C’è poi un terzo problema, epocale, non più emergenziale: quello delle grandi migrazioni, che hanno un impatto micidiale su alcuni paesi come l’Italia, che richiederebbero politiche di solidarietà europee ben precise e occorre la necessità di piani di medio termine, nazionali e internazionali, con grandi investimenti nelle zone povere della giovane Africa e del Medio Oriente, che si stanno spopolando, per ragioni diverse, e vengono abbandonate per altre zone del pianeta, verso l’Europa soprattutto in questo momento. 

Anche su questo punto non sembra che ci sia alcun accordo, anzi ci si continua a dividere, a litigare, a contrapporsi: c’è chi erige muri, chi non prende in considerazione alcun piano di carattere nazionale, chi chiude in modo miope e chi apre oltre ogni limite. Taormina, su questo punto, sembra lo specchio della confusione e del disordine.

Occorrerà ricordare che questi tre problemi sono collegati tra loro. E’ importante anche risolverne uno, ma per ottenere una convivenza più tranquilla e razionale, un periodo di “pace possibile”, non si può dimenticare un aspetto che poi crea risentimenti sugli altri problemi.
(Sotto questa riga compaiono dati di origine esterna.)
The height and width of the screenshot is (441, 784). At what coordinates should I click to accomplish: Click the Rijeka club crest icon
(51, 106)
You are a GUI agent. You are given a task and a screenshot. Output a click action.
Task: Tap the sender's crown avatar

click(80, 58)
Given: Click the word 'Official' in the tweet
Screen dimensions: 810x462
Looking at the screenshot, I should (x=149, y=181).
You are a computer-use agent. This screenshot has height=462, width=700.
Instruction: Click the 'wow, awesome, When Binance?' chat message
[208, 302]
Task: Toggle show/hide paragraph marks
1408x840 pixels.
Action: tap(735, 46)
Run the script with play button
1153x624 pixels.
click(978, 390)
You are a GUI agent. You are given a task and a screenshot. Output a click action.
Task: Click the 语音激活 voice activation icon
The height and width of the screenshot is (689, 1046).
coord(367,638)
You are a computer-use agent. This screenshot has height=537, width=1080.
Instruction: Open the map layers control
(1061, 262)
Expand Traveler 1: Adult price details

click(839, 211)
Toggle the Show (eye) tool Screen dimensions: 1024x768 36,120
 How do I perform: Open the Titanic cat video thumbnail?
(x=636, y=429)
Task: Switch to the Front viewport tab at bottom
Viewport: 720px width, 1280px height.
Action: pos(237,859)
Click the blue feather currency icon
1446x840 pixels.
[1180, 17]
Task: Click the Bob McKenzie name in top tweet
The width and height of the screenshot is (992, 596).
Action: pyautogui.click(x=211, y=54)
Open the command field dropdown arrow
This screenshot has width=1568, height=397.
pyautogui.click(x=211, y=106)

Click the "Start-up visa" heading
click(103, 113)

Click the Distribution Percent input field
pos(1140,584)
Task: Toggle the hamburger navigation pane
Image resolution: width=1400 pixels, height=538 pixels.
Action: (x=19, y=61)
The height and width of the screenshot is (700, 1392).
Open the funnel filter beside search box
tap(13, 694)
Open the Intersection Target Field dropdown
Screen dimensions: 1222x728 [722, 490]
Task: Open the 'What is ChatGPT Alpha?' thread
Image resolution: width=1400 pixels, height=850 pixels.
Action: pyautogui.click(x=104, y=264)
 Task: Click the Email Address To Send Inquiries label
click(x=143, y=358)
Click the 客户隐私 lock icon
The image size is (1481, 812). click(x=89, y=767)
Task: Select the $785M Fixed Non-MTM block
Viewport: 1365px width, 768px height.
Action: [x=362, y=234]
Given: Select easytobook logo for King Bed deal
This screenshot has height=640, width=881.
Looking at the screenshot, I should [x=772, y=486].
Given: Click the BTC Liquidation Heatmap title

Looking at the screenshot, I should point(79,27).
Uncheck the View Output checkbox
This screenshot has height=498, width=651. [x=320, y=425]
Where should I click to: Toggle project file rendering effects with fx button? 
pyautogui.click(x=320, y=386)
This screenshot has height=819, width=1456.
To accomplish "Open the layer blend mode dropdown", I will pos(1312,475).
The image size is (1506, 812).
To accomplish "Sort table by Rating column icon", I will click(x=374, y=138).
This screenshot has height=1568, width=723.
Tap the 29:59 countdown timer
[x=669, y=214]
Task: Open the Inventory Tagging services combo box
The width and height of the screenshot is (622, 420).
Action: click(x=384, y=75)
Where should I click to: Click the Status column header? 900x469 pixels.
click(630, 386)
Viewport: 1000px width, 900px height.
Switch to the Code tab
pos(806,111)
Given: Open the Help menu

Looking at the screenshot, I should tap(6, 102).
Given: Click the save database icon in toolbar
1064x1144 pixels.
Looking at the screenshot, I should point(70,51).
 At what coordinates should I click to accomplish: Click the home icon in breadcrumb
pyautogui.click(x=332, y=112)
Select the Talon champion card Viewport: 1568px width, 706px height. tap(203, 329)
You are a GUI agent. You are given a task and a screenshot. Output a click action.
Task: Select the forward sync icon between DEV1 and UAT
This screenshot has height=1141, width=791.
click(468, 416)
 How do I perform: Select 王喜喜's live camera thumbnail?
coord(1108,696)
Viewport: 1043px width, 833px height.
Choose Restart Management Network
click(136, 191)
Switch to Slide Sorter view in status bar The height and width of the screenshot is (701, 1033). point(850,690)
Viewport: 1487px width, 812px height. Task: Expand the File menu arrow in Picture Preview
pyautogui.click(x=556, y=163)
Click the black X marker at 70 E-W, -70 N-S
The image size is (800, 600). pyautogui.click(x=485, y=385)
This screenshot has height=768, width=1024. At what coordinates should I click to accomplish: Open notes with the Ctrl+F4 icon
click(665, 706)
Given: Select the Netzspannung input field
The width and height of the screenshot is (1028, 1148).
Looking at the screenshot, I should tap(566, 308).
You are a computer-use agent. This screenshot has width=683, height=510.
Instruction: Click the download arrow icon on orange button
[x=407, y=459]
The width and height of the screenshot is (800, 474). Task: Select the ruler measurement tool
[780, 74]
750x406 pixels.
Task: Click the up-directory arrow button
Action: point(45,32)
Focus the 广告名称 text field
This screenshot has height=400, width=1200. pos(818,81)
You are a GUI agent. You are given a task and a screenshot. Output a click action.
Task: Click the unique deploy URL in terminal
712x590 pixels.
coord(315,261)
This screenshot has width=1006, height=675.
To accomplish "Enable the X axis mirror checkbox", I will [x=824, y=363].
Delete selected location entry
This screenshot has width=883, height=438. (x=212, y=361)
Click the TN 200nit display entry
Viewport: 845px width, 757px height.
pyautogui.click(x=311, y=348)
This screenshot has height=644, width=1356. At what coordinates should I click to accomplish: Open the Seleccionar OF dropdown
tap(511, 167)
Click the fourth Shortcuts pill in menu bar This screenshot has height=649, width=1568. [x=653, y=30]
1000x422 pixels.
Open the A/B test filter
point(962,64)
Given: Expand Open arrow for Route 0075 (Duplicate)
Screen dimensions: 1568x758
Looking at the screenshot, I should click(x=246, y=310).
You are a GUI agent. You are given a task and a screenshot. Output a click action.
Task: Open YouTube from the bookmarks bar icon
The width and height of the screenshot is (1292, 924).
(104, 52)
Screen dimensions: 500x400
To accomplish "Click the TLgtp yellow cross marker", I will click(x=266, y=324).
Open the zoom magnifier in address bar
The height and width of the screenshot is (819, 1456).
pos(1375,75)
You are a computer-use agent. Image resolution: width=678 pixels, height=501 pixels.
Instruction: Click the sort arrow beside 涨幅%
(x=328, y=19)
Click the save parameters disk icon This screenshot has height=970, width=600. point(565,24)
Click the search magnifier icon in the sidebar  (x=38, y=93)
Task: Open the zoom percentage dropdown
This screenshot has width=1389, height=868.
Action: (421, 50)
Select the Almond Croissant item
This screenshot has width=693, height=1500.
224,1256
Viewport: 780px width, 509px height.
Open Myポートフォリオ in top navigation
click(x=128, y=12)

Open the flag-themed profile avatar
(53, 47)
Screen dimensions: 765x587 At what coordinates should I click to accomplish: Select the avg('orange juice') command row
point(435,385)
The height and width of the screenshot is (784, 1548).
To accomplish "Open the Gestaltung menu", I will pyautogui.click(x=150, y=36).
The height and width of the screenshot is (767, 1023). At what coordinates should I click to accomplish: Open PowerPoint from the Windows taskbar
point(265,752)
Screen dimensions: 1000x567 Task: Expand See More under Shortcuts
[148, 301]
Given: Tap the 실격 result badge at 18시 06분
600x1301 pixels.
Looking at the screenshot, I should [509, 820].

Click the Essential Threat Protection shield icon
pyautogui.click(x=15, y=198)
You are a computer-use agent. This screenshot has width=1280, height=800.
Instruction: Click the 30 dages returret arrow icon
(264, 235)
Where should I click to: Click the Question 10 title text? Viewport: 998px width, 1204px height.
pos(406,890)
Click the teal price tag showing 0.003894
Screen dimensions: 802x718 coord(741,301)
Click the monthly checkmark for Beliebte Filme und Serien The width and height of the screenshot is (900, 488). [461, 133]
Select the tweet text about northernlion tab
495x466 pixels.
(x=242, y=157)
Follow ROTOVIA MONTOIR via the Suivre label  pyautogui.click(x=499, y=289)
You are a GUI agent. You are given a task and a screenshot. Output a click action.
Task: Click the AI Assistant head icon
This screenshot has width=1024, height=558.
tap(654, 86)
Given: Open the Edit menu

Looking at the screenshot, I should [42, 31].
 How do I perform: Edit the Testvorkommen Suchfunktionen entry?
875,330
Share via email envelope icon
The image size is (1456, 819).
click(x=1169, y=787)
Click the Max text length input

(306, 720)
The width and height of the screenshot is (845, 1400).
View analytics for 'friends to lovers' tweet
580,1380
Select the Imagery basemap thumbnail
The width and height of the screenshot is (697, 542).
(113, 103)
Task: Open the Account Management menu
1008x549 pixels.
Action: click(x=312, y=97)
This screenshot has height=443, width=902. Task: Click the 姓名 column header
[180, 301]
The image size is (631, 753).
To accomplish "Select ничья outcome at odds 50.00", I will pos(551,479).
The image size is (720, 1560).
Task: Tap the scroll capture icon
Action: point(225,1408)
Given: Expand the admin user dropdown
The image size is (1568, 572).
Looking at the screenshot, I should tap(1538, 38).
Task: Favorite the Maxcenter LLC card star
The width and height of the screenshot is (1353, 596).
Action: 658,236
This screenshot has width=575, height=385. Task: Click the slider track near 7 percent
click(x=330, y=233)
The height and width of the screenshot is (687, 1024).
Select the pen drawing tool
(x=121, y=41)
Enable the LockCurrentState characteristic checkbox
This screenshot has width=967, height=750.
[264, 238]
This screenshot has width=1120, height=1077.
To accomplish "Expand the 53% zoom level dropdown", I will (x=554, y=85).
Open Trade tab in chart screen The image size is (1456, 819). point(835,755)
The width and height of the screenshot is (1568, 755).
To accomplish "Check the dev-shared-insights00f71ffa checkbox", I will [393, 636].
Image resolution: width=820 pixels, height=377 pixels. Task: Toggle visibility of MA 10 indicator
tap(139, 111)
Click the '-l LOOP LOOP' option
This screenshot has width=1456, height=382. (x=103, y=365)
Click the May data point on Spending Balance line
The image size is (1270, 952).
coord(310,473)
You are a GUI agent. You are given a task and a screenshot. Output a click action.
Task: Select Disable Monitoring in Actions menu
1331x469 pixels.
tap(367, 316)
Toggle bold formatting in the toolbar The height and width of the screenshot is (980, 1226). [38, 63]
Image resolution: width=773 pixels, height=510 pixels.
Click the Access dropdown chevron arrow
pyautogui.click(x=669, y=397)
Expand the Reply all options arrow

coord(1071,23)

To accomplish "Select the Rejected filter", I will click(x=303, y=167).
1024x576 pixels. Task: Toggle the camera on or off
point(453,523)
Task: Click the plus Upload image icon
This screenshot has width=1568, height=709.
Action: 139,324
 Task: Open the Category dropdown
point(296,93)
Un tempo i grandi statisti congelavano quello su cui non si andava d’accordo e concludevano quello che era possibile concludere.

In realtà sinora l’impressione è che da Taormina, più che dalla voglia di creare un nuovo ordine mondiale che dia un po’ di sicurezza,  prevalga solo una stupida volontà di differenziarsi e di salvaguardare i propri interessi immediati. La paura vera è che il G7 di Taormina diventi un normale week-end al mare per personaggi importanti, non un vertice mondiale.